For more than a decade, Harvard Law School’s International Human Rights Clinic has been pursuing justice for indigenous people killed during “Black October” 2003, when the Bolivian government violently repressed a popular protest against government policies.
In 2018, a jury found the former officials liable under the Torture Victims Protection Act (TVPA) and awarded plaintiffs $10 million in damages after a month-long trial that included six days of deliberations. The trial marked the first time in U.S. history that a former head of state sat before his accusers in a U.S. human rights trial.
In an unusual move, a month later the trial court set aside the jury verdict and entered its own judgment holding the defendants not liable based on insufficient evidence. In November 2019, two of the plaintiffs, whose young daughter had been killed by soldiers in the massacre, traveled to Miami to have their appeal heard. The Court of Appeals vacated the district court’s judgment and remanded the case to the district court for further proceedings. In addition, the Court of Appeals held that plaintiffs were entitled to a new trial on related wrongful-death claims because the district court had abused its discretion in admitting certain evidence that was favorable to the defendants.

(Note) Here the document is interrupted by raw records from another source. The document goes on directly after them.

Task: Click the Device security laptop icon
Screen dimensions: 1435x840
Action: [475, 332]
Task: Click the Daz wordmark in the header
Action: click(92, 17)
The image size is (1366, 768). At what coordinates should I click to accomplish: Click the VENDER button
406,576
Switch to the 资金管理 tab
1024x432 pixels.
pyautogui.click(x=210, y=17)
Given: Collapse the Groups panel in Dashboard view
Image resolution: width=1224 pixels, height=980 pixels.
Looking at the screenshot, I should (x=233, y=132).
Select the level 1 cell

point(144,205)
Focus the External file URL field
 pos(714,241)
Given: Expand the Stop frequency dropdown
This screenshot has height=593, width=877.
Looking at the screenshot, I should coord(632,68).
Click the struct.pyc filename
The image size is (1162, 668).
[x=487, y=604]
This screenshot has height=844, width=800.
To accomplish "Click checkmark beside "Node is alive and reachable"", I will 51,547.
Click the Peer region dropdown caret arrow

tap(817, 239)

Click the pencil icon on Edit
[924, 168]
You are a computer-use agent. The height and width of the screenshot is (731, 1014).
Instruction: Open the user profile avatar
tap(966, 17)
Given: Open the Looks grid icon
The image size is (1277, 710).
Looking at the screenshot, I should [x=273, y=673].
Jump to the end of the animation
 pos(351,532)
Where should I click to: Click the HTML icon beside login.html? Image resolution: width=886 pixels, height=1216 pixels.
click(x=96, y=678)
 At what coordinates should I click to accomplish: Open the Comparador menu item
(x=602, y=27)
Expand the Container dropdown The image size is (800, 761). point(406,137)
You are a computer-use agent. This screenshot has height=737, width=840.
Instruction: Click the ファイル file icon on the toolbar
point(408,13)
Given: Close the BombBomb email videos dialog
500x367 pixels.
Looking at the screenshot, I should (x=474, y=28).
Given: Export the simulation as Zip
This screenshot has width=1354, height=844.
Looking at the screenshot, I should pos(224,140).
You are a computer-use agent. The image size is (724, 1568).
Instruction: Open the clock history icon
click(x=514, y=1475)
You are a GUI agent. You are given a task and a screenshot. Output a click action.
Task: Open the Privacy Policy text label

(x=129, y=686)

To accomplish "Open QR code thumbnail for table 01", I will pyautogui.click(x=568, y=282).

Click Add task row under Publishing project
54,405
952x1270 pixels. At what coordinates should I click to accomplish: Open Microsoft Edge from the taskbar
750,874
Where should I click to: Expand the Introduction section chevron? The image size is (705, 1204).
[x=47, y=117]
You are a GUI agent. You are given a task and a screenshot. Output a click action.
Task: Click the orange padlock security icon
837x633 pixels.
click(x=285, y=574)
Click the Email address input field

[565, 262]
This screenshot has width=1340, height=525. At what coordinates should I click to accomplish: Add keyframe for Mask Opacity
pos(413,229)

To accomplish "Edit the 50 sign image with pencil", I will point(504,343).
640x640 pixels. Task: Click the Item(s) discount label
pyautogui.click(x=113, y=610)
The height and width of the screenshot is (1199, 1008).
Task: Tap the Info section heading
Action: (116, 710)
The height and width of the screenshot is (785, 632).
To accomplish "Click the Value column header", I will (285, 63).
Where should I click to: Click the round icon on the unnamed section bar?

“This is such wonderful news,” said Sonia Espejo, whose husband Lucio was killed in the 2003 Massacre. “We have fought for so long. We will continue fighting, but for today, I feel happy. I feel calm.”
“This is an important moment in the struggle for accountability, not just for the families, but for all of Bolivia,” said Thomas Becker ’08 of the International Human Rights Clinic at Harvard Law School. “Today is a victory for human rights.”
The appellate court held that plaintiffs provided sufficient evidence that “soldiers deliberately fired deadly shots with measured awareness that they would mortally wound civilians who posed no risk of danger. None of the decedents were armed, nor was there evidence that they posed a threat to the soldiers. Many were shot while they were inside a home or in a building. Others were shot while they were hiding or fleeing.”
The appellate court vacated the lower court’s judgment and remanded the case to the district court to (i) decide whether the jury verdict should be reinstated under the proper standard, and (ii) hold a new trial on plaintiffs’ related wrongful death claims.
In September and October 2003, acting under the authority of Sánchez de Lozada and Sánchez Berzaín, the Bolivian military killed 58 of its own citizens and injured more than 400, almost all of them from indigenous communities, during a period of civil unrest known as the “Gas War.” Among those killed were an eight-year-old girl, a pregnant woman (whose fetus also died), and elderly people. After the massacre, Sánchez de Lozada and Sánchez Berzaín fled to the United States, where they have lived since. Former military commanders and government officials who acted under the authority of the two men were convicted in Bolivia in 2003 for their roles in the killings. Sánchez de Lozada and Sánchez Berzaín were indicted in the same case but could not be tried in absentia under Bolivian law.
The case was brought by the family members of eight people killed during the massacre, among them Etelvina Ramos Mamani and Eloy Rojas Mamani, whose eight-year-old daughter Marlene was killed in front of her mother when a single shot was fired through the window; Teófilo Baltazar Cerro, whose pregnant wife Teodosia was killed after a bullet was fired through the wall of a house; Felicidad Rosa Huanca Quispe, whose 69-year-old father Raul was shot and killed along a roadside; and Gonzalo Mamani Aguilar, whose father Arturo was shot and killed while tending his crops.
“We are elated that the families who lost loved ones in the 2003 massacres have won this important victory,” said Beth Stephens, a cooperating attorney with the Center for Constitutional Rights.
At the three-week trial, a former soldier in the Bolivian military testified that he was ordered to shoot at “anything that moves” in a civilian community. Another witnessed a military officer kill a soldier for refusing to follow orders to shoot at unarmed civilians. Witnesses also recounted that tanks rolled through the streets and soldiers shot for hours on end, including into homes and at fleeing, unarmed civilians. Despite all the testimony, in setting aside the jury’s verdict the trial judge concluded that there was insufficient evidence to hold the defendants liable for extrajudicial killings. The case, Mamani v. Sánchez de Lozada and Sánchez Berzaín, was filed in 2007 under the TVPA, which allows damages to be recovered in U.S. federal courts for extrajudicial killings. The case alleged that Sánchez de Lozada and Sánchez Berzaín planned and ordered the killings.
“Akin Gump’s pro bono practice has been honored to work with these Bolivian families for more than 13 years,” said Akin Gump Strauss Hauer & Feld LLP Pro Bono Partner Steven Schulman. “We are gratified that the Eleventh Circuit carefully reviewed the evidence we presented at trial and agreed that the District Court should not have displaced the jury’s verdict as it did.”
The family members are represented by a team of lawyers with the Center for Constitutional Rights, Harvard Law School’s International Human Rights Clinic, and the law firms of Akin Gump Strauss Hauer & Feld LLP, and Schonbrun, Seplow, Harris & Hoffman, LLP.